What does #(3a-b)/(2a+b)# equal when #a=4# and #b=3#?

1 Answer
Apr 17, 2017

When #a=4# and #b=3#, we have #(3a-b)/(2a+b)=9/11=0.stackrel_81#.

Explanation:

In order to evaluate this expression properly, we must remember two things: (1) the order of operations, and (2) how to treat variables when they have coefficients.

The expression is #(3a-b)/(2a+b)#. The order of operations tells us we need to get a value for #3a-b#, and get a value for #2a+b#, and then divide #(3a-b) divide (2a+b)#.

So how do we get a value for #3a-b#? We are given #a=4# and #b=3#, so we simply substitute these values in.
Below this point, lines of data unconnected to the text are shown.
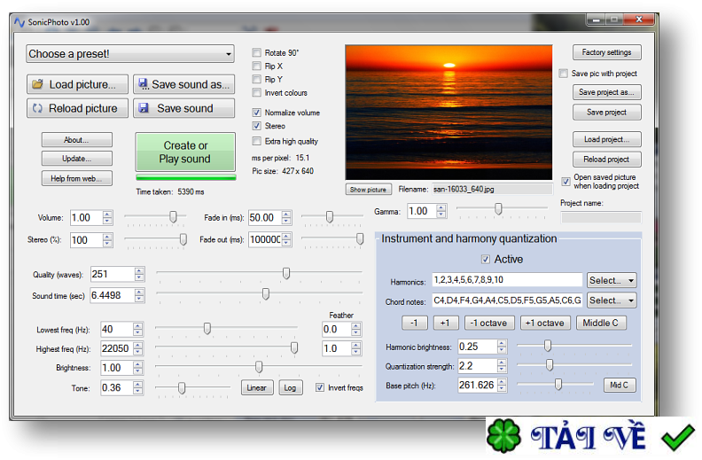Click Save sound button with floppy icon
The height and width of the screenshot is (460, 702).
point(183,108)
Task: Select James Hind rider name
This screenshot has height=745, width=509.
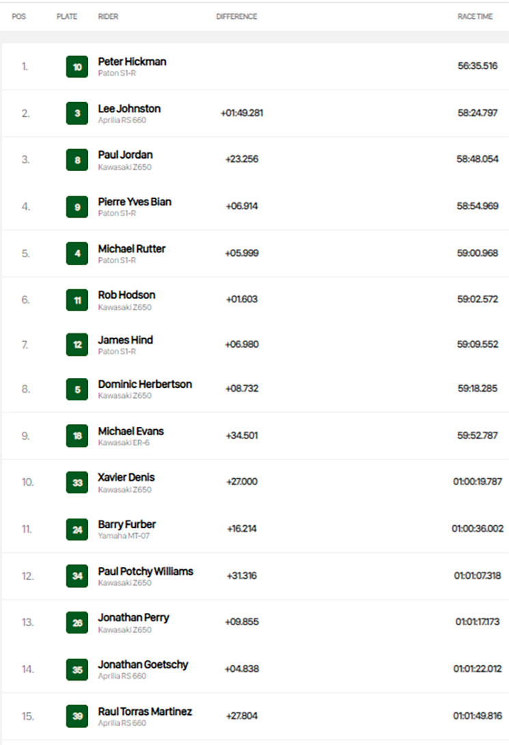Action: click(125, 340)
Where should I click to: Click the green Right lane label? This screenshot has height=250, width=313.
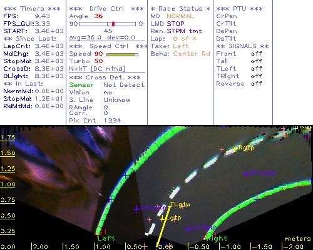pos(218,238)
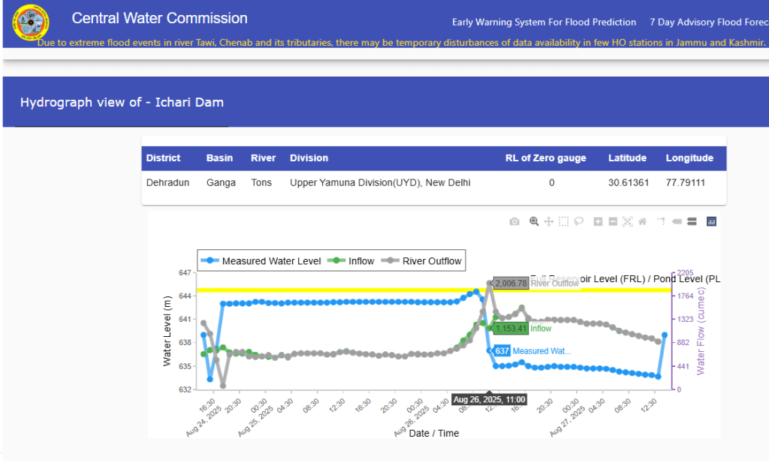Image resolution: width=769 pixels, height=466 pixels.
Task: Click the Zoom In plus icon
Action: click(599, 221)
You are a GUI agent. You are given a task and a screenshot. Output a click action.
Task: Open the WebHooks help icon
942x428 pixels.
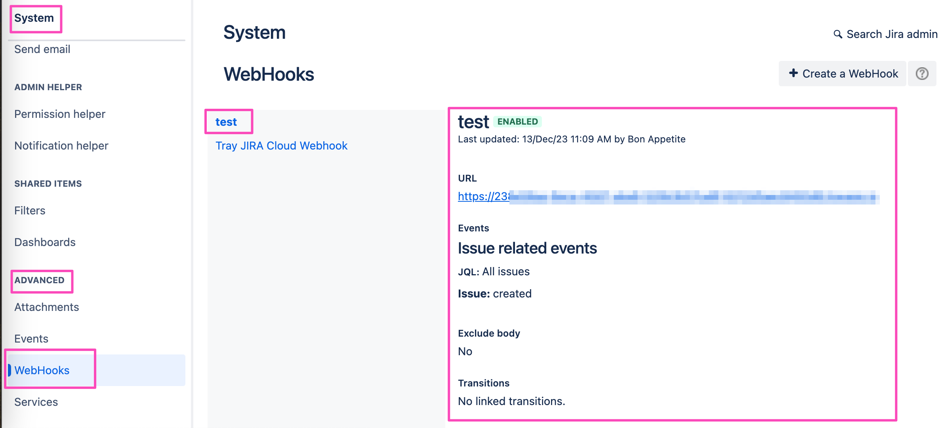(922, 73)
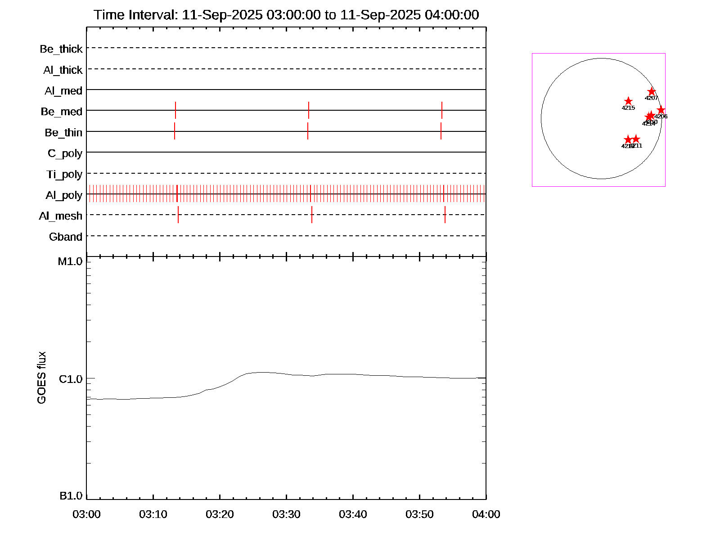The height and width of the screenshot is (540, 720).
Task: Click the Ti_poly filter label
Action: pyautogui.click(x=64, y=174)
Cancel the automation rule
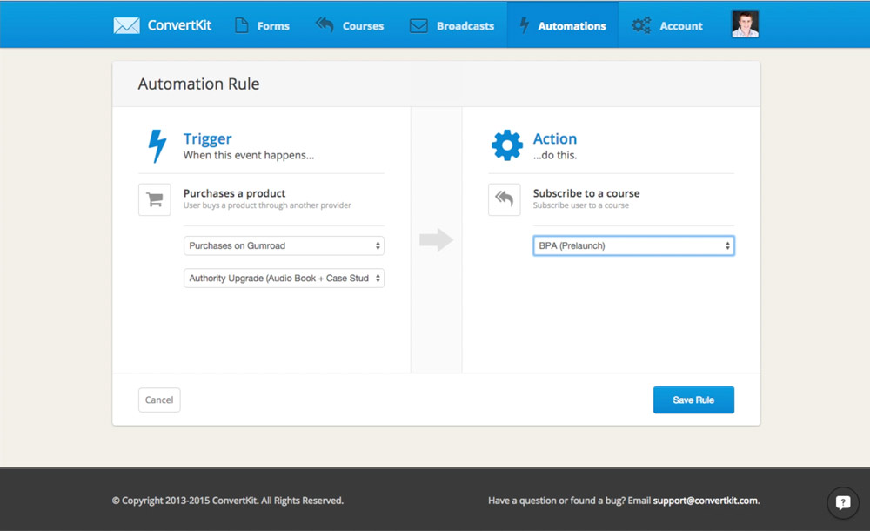The width and height of the screenshot is (870, 531). pos(159,400)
But, the #a# has a coefficient—a number on its left. Coefficients tell you how many of a variable is represented by the term. In this case, the coefficient of #3# says we have three #a#'s. All this means is, after plugging in our value for #a#, we need to multiply that value by #3#, and then subtract #b#. #3a-b=(3 times a) - b#.

Here's how the substitution looks:

#color(white)(=" ") 3a-b#
#=3(4)-3#

And now simplifying:

#=12-3#
#=9#

The same procedure is done to find the value of #2a+b#:

#color(white)(=" ")2a+b#
#=2(4)+3#
#=8+3#
#=11#

Normally, these two simplifications would be done at the same time, since neither one affects the other until the division needs to be done. So, we would simplify the whole expression like this:

#(3a-b)/(2a+b)=(3(4)-3)/(2(4)+3)=(12-3)/(8+3)=9/11#

That's as far as you should need to go. However, if you prefer a decimal expansion, this answer can be written as:

#9/11=0.stackrel_(81)=0.818181...#